■ Available records

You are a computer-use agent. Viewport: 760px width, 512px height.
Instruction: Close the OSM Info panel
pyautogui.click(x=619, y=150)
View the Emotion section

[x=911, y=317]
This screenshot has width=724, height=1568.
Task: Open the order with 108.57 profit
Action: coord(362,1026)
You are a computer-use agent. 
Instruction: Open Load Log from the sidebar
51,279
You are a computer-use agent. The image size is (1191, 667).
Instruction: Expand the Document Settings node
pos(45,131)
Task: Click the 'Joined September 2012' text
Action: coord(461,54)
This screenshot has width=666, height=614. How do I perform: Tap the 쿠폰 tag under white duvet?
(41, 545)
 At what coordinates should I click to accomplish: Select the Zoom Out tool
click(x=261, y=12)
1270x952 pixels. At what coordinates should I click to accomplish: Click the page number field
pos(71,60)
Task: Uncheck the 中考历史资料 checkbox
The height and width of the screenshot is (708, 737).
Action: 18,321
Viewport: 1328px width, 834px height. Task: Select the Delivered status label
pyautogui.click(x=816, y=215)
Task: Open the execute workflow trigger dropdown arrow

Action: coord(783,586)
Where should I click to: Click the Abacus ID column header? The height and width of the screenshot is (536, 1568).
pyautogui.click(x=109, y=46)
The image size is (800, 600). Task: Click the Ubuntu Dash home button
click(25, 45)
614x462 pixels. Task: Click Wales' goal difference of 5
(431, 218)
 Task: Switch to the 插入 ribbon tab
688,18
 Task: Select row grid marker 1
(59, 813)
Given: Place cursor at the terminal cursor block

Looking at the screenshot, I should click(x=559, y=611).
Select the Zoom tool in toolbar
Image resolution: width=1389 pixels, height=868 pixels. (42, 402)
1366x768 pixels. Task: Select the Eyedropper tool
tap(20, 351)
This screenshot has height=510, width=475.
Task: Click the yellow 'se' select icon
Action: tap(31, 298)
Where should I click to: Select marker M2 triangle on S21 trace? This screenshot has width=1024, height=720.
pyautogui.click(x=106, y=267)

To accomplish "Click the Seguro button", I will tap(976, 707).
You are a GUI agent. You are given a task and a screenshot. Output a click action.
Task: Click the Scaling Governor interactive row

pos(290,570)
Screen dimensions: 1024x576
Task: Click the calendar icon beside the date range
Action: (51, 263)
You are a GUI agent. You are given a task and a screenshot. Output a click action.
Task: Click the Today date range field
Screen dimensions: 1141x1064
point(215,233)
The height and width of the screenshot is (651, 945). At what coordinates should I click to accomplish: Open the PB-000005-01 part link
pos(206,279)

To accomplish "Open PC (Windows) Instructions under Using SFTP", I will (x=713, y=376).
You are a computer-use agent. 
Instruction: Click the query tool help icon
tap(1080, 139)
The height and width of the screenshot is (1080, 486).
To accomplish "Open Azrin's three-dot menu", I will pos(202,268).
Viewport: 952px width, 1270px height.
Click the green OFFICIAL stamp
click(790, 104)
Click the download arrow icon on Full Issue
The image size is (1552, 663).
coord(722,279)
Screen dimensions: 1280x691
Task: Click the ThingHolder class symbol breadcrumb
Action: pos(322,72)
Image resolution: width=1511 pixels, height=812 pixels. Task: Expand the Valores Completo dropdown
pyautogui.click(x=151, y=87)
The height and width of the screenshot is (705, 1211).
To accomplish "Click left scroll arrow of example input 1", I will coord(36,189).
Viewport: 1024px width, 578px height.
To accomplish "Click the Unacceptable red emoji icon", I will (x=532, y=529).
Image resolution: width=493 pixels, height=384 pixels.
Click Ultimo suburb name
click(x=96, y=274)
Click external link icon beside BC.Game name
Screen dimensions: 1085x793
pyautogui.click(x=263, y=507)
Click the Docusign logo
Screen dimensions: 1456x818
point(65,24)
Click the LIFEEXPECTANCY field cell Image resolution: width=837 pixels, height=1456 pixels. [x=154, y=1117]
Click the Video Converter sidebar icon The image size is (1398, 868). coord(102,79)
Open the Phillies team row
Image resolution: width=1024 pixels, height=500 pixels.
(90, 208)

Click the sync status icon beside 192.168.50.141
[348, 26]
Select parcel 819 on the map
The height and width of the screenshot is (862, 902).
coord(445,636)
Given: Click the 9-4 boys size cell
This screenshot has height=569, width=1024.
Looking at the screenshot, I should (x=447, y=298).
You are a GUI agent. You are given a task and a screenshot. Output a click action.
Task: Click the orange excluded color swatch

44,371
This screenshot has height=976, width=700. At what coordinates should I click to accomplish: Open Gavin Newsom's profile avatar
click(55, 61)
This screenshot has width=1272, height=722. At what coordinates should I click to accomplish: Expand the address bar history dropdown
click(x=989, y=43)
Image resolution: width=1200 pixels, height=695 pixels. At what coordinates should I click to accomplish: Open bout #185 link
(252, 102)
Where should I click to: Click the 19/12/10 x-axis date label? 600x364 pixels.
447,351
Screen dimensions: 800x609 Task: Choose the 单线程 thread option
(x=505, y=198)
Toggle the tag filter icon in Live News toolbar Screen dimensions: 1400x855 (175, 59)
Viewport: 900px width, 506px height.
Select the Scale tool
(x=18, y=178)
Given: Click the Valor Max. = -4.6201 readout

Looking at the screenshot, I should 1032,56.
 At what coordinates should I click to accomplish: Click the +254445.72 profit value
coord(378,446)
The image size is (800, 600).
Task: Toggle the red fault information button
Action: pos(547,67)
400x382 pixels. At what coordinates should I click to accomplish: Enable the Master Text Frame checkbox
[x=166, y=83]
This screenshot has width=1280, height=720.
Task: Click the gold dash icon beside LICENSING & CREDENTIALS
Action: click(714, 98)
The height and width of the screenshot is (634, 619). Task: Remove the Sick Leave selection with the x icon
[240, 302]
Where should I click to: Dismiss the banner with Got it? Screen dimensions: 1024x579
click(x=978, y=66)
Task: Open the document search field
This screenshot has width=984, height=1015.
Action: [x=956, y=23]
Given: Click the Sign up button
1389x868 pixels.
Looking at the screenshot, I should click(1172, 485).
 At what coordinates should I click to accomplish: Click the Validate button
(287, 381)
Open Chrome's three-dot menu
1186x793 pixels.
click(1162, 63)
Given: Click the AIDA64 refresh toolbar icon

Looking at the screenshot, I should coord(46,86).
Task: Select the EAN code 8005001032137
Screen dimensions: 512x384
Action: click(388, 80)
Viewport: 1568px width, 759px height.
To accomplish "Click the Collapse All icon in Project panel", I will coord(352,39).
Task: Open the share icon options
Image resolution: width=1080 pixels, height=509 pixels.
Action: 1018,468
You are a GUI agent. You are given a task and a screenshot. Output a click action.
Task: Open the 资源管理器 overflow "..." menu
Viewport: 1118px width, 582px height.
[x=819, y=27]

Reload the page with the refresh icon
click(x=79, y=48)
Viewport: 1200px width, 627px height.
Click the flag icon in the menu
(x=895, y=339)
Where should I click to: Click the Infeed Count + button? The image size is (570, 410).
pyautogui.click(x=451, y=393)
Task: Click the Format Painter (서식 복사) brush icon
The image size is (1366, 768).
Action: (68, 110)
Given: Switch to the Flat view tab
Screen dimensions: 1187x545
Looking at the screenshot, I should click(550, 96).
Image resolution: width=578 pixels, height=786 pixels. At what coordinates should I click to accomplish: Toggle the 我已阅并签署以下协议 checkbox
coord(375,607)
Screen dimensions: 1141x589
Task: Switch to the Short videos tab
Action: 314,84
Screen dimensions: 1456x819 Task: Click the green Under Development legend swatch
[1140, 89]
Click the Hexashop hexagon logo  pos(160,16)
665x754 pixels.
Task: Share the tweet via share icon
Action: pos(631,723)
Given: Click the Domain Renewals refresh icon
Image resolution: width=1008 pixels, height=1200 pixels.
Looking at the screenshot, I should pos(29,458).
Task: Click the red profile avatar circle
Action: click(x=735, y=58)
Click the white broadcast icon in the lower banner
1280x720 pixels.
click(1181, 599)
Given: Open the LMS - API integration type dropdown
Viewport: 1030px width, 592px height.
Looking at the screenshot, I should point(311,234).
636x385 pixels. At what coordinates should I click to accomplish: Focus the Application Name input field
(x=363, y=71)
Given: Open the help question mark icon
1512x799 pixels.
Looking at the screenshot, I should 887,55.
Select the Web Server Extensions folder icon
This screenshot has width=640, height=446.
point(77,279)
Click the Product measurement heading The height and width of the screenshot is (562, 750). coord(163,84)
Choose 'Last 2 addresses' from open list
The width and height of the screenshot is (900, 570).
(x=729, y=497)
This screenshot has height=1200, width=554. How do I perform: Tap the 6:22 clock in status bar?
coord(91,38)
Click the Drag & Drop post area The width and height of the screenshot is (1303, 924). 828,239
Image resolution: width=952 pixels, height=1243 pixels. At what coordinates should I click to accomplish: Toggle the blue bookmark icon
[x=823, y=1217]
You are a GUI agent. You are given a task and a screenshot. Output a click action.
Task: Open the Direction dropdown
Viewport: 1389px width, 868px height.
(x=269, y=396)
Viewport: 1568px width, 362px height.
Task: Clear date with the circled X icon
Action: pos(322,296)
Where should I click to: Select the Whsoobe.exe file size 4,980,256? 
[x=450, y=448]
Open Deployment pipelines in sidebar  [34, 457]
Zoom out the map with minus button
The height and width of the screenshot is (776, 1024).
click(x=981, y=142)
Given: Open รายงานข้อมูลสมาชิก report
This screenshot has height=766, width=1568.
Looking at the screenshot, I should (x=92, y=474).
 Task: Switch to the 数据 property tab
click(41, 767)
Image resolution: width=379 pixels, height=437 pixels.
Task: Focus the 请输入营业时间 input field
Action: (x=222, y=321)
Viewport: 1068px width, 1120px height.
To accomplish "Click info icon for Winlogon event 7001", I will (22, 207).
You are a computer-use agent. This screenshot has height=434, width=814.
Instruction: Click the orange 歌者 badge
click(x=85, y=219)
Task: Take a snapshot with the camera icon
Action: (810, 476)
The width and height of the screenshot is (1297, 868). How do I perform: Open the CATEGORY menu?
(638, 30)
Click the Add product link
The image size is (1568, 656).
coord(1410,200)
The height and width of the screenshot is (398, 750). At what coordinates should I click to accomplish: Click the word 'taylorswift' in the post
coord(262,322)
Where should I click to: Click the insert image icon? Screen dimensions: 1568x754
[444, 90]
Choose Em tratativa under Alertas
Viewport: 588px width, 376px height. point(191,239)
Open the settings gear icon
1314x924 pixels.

■ What the task requires
Copy out every line in the entries above that holds "cell".

■ Answer to the exercise
Click the LIFEEXPECTANCY field cell Image resolution: width=837 pixels, height=1456 pixels. [x=154, y=1117]
Given: Click the 9-4 boys size cell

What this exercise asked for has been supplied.